ASSIGNMENT:
What lines of the data hold the string "agent"? Pull each one out.

::::

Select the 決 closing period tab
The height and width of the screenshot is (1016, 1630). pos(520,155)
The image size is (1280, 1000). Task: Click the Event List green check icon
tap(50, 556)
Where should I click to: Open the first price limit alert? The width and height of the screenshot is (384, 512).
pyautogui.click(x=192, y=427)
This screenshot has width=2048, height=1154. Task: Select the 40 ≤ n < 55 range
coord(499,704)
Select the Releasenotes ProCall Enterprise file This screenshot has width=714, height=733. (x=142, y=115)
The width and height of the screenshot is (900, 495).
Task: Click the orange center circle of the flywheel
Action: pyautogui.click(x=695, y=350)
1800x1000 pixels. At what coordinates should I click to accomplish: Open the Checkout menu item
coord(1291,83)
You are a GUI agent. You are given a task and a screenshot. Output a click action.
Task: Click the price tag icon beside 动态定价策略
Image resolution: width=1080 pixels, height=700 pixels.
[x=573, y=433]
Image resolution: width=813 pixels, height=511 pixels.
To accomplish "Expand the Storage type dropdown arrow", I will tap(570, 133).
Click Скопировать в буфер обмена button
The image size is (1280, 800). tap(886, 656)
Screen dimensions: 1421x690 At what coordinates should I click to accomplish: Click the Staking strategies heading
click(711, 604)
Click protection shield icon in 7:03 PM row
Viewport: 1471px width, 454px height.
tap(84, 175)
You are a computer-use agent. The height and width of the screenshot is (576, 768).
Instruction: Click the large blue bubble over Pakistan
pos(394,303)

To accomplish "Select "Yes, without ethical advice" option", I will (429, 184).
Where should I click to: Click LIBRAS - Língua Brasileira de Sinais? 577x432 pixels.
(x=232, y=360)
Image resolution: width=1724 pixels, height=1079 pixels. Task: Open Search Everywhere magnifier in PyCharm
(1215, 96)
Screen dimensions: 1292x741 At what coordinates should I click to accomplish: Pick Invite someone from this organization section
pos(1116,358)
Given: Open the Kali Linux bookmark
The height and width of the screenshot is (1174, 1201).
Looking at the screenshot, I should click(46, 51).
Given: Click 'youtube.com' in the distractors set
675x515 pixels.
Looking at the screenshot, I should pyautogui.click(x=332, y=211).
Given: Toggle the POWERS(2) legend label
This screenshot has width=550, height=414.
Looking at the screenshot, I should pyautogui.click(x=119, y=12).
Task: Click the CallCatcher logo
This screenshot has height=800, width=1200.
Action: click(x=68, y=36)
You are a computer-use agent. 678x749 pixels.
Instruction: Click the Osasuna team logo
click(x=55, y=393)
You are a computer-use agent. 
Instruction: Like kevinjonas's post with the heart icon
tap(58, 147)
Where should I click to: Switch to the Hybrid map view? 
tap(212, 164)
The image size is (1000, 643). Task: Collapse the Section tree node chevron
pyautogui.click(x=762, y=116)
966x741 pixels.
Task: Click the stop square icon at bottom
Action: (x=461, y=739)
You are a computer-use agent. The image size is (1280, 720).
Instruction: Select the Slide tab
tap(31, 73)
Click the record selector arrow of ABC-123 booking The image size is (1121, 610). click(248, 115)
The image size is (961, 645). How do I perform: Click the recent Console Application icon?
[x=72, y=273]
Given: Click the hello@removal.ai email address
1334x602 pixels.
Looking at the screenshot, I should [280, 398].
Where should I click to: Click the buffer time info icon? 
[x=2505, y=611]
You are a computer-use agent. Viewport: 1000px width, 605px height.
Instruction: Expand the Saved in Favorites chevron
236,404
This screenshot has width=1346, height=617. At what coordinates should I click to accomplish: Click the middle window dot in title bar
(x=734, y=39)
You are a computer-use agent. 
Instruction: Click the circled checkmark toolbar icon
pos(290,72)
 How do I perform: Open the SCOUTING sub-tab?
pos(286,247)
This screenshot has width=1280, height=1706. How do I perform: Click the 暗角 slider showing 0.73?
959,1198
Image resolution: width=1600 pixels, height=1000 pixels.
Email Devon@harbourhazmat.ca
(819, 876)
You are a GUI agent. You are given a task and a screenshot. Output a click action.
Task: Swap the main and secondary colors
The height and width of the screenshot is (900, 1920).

::::

TASK RESPONSE:
You are a GUI agent. You are given a task and a screenshot. Output a click action.
You are a computer-use agent. The height and width of the screenshot is (576, 768).
You are a computer-use agent. 678x749 pixels.
You are a computer-use agent. 
You are a computer-use agent. The image size is (1280, 720).
You are a computer-use agent. Viewport: 1000px width, 605px height.
You are a computer-use agent. 
You are a GUI agent. You are given a task and a screenshot. Output a click action.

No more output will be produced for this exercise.